Short exercise:
Update the lines from the line with "is (1341, 754)." to the line with "I want to click on 'New" by changing "screenshot" to "screen capture", and keep everything else the same.

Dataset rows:
┏━━
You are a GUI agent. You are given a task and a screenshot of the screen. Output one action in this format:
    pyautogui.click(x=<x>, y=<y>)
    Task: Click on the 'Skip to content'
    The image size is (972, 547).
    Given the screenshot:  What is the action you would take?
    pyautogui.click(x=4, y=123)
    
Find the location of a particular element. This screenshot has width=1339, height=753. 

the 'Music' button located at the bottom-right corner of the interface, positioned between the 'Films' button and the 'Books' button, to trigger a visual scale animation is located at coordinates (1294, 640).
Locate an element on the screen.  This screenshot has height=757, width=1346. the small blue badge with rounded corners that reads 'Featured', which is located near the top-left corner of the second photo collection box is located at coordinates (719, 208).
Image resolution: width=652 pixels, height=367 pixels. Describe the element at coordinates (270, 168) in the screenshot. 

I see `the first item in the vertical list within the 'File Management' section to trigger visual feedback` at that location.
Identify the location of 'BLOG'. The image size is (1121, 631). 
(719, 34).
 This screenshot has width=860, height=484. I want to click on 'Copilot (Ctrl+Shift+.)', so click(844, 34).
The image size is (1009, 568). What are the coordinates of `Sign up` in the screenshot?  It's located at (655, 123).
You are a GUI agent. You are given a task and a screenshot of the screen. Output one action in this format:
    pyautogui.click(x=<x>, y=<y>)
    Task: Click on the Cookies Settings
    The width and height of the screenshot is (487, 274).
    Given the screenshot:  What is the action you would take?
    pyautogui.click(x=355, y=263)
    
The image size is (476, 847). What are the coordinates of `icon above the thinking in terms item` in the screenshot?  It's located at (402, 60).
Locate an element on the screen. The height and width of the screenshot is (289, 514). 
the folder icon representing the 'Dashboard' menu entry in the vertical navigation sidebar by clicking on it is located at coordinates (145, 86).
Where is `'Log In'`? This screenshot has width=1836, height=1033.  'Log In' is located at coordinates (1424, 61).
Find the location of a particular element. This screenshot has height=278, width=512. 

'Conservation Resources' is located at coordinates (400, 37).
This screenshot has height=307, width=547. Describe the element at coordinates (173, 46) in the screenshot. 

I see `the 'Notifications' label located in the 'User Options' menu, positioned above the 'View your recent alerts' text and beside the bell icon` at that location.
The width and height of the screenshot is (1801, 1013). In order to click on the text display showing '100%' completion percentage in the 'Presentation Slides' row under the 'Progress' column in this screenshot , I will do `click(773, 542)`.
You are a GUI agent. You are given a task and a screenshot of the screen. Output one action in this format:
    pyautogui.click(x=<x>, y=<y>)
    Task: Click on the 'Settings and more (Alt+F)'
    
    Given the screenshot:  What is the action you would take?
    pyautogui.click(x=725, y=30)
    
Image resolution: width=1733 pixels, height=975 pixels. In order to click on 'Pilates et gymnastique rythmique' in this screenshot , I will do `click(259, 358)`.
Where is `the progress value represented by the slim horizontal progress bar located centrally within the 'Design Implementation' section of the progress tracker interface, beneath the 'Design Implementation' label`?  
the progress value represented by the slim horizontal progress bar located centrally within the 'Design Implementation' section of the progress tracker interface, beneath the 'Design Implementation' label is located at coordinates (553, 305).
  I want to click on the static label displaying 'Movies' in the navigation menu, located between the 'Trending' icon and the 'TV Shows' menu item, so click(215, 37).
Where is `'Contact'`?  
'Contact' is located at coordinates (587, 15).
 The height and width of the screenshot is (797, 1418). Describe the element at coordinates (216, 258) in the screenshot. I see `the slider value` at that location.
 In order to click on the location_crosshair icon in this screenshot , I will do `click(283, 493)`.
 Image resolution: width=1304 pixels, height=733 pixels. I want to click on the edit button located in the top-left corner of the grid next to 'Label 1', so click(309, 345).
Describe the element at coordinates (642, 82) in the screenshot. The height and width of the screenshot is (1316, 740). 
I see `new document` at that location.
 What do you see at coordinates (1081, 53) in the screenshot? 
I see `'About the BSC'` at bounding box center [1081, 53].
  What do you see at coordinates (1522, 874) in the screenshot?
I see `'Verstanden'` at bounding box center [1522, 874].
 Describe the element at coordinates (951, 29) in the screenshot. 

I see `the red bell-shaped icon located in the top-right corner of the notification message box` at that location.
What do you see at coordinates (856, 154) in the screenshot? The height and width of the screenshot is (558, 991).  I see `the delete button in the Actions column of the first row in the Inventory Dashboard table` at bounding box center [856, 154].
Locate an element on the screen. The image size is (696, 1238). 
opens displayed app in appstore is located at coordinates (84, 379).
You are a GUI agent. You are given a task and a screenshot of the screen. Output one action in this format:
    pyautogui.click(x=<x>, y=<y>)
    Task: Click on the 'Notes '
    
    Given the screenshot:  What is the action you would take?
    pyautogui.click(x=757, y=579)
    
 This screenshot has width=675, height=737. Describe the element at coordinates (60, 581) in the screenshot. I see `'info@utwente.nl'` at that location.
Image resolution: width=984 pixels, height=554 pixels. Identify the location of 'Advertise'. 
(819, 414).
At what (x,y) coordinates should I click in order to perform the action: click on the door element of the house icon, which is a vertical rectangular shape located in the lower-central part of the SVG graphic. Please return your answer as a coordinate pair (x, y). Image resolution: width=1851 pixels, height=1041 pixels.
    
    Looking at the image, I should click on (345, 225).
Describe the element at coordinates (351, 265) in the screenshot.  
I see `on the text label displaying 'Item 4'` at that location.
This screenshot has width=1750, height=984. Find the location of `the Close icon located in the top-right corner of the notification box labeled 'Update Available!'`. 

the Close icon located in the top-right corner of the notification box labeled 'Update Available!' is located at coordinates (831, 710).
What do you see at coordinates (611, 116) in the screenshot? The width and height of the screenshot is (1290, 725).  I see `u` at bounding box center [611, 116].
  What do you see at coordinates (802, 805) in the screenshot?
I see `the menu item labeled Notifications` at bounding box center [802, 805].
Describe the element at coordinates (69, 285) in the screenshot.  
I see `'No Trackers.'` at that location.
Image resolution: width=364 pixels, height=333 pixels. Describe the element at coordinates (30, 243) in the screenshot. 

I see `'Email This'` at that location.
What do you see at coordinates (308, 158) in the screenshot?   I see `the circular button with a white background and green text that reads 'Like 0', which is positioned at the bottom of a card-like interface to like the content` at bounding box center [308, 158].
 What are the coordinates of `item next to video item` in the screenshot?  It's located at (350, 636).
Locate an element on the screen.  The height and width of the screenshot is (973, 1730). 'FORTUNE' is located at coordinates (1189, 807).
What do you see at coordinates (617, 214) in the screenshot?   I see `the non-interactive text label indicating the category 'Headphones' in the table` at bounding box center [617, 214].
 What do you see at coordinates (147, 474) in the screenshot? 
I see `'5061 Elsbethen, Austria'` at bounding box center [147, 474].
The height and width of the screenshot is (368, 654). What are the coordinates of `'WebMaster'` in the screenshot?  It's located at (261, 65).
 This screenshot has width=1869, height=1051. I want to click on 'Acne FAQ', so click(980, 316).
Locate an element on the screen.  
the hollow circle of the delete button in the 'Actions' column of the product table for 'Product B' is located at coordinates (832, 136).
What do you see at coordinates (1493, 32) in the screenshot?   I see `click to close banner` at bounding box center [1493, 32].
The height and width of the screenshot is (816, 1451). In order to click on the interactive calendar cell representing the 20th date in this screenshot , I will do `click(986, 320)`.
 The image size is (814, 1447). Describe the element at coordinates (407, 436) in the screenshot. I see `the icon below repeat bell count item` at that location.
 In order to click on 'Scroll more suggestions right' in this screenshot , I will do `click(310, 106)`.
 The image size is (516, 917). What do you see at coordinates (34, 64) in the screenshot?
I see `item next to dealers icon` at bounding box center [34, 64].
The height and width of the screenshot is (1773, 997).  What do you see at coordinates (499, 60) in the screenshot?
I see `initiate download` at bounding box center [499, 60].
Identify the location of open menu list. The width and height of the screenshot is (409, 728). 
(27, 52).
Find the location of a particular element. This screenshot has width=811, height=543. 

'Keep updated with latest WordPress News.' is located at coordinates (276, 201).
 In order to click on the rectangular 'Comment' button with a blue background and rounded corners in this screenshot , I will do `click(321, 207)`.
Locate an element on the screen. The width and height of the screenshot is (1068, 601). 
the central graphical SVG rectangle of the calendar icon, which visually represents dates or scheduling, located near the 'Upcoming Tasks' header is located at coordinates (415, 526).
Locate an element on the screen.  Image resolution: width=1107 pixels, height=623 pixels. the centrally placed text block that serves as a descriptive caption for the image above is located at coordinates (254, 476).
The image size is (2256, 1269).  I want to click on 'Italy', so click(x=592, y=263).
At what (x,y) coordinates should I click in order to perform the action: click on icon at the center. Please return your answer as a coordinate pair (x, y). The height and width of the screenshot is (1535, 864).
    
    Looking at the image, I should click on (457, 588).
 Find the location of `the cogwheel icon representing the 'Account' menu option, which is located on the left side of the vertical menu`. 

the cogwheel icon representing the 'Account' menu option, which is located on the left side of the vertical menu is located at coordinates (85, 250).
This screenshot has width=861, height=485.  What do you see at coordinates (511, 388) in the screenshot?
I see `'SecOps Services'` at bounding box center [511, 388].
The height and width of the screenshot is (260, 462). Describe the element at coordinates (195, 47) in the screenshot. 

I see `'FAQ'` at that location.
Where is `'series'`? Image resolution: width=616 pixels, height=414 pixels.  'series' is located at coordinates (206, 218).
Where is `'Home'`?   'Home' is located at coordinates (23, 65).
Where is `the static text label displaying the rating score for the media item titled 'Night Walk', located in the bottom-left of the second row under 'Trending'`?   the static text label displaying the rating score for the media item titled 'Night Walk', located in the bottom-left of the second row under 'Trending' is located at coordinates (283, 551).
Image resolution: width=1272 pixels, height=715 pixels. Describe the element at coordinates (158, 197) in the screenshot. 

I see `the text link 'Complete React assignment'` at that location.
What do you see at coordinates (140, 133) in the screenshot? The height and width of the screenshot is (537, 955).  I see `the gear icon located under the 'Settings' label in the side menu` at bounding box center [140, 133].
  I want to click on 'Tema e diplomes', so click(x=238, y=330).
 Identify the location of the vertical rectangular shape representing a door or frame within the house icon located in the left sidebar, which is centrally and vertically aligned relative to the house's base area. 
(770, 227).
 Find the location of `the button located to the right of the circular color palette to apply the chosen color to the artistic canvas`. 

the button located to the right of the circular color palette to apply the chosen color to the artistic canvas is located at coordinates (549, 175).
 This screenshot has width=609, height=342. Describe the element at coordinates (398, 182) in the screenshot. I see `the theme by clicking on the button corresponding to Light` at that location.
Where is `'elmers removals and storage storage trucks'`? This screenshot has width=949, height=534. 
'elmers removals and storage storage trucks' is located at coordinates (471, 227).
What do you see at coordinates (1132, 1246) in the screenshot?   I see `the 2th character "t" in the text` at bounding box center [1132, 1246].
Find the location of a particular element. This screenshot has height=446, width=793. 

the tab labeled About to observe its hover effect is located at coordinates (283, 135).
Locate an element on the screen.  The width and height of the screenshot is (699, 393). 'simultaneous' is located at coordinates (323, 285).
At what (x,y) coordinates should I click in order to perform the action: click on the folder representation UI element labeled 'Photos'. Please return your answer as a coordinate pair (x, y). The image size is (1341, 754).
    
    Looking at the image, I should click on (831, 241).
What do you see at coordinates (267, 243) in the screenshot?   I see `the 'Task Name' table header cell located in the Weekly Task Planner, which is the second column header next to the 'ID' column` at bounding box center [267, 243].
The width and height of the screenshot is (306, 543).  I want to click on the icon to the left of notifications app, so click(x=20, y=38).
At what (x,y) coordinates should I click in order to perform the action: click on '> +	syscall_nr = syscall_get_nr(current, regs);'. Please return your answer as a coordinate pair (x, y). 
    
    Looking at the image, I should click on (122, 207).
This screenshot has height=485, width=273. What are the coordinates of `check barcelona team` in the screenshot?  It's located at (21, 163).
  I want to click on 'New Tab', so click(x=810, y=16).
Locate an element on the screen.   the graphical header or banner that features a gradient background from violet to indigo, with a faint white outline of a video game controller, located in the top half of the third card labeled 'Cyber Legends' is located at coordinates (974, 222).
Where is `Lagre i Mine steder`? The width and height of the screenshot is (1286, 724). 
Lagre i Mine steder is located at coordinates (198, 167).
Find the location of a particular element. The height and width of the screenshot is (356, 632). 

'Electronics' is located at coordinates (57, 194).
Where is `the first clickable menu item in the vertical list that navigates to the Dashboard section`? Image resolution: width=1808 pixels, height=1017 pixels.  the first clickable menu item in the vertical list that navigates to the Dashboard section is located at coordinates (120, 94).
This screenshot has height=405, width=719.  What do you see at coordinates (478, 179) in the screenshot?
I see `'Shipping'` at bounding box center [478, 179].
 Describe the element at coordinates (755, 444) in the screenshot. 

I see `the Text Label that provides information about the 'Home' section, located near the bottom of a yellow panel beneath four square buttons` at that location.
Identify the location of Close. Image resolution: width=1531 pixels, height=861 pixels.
┗━━
Task answer:
At what (x,y) coordinates should I click in order to perform the action: click on the folder representation UI element labeled 'Photos'. Please return your answer as a coordinate pair (x, y). The image size is (1341, 754).
    
    Looking at the image, I should click on (831, 241).
What do you see at coordinates (267, 243) in the screen capture?   I see `the 'Task Name' table header cell located in the Weekly Task Planner, which is the second column header next to the 'ID' column` at bounding box center [267, 243].
The width and height of the screen capture is (306, 543).  I want to click on the icon to the left of notifications app, so click(x=20, y=38).
At what (x,y) coordinates should I click in order to perform the action: click on '> +	syscall_nr = syscall_get_nr(current, regs);'. Please return your answer as a coordinate pair (x, y). 
    
    Looking at the image, I should click on (122, 207).
This screen capture has height=485, width=273. What are the coordinates of `check barcelona team` in the screen capture?  It's located at (21, 163).
  I want to click on 'New Tab', so click(x=810, y=16).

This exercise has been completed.